** Task data follows **
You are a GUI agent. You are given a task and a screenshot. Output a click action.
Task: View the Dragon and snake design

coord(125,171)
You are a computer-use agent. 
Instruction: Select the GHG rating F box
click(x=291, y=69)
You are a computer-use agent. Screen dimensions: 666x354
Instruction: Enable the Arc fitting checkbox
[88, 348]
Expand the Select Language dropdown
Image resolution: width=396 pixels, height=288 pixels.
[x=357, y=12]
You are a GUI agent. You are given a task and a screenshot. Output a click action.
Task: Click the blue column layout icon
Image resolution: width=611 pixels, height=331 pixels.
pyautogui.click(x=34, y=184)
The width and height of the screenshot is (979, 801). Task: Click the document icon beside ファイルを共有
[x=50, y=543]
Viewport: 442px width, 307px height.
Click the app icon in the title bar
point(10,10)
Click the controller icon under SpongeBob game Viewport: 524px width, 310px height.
** End of Task data **
Working from the entries above, filter out every line that lacks "Viewport" and copy what remains.

Viewport: 442px width, 307px height.
Click the controller icon under SpongeBob game Viewport: 524px width, 310px height.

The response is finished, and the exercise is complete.